On the anterior portion of the face we find the nasal bones, which, articulating with the frontal on one side, circumscribe, on the other, the posterior border of the nares. The nasal bone of the one side is separated from that of the opposite by the intermaxillary or premaxillary bone, which forms the skeleton of the superior mandible.
The superior maxillaries, which are rudimentary, are situated on the lateral parts, and prolonged backward by an osseous style which articulates with the quadrate bone; this styloid bone, the homologue of the malar, is designated by certain authors as the jugal or quadrato-jugal bone.
It is with the quadrate bone also that the inferior maxillary articulates.
CHAPTER II
MYOLOGY
The first point to decide in commencing this study is the order in which we shall consider the different muscles which we have to examine. It must not be forgotten that in the present work we compare the organization of animals with that of man, which we already know, and that it is on the construction of this latter that, in these studies, the thought must at each instant be carried back in order to establish this comparison. Now, the general tendency which we notice in our teaching of anatomy, when one regards the region of the trunk in the human figure (a living model or a figure in the round), is first to consider the anterior aspect. It is the latter that, for this reason, we study at the very beginning; we next deal with the posterior surface of the trunk, because it is opposite; lastly, the lateral surfaces, because they unite with the preceding surfaces, the one to the other.
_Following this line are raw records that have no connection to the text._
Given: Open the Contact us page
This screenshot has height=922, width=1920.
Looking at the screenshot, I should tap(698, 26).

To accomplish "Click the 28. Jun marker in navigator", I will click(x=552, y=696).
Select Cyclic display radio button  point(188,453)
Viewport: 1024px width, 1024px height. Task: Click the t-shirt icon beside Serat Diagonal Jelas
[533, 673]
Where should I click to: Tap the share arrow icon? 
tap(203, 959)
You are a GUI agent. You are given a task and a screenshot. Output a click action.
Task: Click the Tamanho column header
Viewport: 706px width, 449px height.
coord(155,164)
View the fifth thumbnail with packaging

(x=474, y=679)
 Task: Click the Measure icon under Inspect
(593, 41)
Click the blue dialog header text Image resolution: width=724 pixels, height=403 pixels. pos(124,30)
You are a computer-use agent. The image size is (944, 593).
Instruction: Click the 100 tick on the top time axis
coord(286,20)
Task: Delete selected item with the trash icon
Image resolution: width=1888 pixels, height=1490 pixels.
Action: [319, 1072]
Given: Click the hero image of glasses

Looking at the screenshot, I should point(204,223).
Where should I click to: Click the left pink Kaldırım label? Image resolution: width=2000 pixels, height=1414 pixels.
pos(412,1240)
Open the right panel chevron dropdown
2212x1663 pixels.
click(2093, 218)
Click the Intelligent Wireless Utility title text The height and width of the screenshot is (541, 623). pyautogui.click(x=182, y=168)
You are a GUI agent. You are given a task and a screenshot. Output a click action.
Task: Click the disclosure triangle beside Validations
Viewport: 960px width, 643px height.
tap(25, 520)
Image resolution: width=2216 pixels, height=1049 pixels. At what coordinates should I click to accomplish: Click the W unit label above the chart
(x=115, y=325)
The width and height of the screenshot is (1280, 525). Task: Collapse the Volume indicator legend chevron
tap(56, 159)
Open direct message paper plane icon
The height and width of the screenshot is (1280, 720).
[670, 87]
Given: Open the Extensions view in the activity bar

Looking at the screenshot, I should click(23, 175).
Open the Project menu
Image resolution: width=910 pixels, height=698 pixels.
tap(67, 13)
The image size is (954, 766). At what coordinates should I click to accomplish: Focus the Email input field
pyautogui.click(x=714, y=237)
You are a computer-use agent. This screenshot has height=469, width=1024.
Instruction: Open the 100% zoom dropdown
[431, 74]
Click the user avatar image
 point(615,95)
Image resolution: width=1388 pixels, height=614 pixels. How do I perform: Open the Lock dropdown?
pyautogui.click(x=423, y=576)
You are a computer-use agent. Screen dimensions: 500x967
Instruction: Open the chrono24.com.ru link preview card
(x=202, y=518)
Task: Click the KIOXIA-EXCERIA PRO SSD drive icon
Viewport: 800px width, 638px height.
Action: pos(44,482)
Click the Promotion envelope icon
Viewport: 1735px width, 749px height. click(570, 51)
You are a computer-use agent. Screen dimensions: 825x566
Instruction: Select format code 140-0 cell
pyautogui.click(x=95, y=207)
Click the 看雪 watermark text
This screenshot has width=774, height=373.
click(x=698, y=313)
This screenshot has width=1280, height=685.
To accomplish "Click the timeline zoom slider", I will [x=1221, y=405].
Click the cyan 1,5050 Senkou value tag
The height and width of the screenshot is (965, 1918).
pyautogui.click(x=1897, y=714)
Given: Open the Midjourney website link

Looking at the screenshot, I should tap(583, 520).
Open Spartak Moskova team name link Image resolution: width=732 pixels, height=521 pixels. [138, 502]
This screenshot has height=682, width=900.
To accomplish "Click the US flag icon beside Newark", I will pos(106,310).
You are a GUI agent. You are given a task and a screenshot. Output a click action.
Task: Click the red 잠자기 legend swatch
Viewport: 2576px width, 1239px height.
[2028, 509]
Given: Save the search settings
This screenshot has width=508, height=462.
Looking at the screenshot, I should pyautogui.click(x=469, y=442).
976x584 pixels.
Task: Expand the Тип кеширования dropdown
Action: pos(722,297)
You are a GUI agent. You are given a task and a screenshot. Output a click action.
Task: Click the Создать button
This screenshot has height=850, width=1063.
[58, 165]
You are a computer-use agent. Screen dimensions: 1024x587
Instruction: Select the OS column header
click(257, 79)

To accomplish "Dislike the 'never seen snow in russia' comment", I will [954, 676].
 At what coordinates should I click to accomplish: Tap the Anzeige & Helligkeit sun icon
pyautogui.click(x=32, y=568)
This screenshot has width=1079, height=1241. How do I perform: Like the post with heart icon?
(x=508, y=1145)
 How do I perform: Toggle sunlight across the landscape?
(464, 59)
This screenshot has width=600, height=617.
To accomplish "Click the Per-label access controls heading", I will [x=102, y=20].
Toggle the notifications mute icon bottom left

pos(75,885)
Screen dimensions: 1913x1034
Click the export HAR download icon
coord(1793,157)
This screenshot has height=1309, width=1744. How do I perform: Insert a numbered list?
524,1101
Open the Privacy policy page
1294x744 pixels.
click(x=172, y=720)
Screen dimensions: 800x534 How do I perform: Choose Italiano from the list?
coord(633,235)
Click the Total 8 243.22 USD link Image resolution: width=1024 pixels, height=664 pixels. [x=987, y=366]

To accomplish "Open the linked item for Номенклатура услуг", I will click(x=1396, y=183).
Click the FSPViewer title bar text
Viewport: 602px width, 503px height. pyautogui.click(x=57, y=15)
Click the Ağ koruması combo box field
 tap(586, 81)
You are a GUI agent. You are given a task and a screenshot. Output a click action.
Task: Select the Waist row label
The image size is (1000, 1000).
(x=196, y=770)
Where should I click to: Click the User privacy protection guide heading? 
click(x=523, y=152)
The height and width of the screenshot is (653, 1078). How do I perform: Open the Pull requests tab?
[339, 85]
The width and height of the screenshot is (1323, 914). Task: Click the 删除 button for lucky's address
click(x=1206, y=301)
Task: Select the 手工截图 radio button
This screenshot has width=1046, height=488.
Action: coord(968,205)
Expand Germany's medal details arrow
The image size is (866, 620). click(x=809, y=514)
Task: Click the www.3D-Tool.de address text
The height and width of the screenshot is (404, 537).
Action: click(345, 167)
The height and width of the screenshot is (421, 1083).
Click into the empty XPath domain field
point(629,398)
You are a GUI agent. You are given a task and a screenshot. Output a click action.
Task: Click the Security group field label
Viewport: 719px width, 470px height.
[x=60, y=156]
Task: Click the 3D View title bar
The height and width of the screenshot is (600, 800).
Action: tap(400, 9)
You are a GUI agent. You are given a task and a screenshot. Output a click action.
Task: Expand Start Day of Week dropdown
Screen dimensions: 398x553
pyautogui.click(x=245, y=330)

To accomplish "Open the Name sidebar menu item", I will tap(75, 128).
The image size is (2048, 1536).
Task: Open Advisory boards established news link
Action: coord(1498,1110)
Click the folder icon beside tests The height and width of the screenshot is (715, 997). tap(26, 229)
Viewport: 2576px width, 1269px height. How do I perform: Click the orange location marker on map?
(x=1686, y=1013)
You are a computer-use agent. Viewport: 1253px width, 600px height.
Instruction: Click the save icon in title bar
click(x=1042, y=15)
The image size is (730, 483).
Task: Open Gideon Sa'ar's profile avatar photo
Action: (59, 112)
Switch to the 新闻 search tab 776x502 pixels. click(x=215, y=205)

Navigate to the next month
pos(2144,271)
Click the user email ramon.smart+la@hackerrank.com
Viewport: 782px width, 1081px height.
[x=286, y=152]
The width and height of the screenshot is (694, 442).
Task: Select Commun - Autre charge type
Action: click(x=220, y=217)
In studying an animal, it is usually by one of its lateral aspects that one first observes it; it is, in fact, by these aspects that it presents its greatest dimensions, and that the morphological characters as a whole can be more readily appreciated. Hence, possibly, the order of description adopted in most texts, or in the figures which accompany them. The first representation of the human figure as a whole, in a treatise on anatomy, represents the anterior aspect; the first view of the horse as a whole, in a treatise on veterinary anatomy, for example, is, on the other hand, a lateral view.
We break with this latter custom, and, without taking into account the tendency above indicated, we will commence our analysis with the study of the aspect of the trunk, which corresponds to the anterior aspect of the same region in man.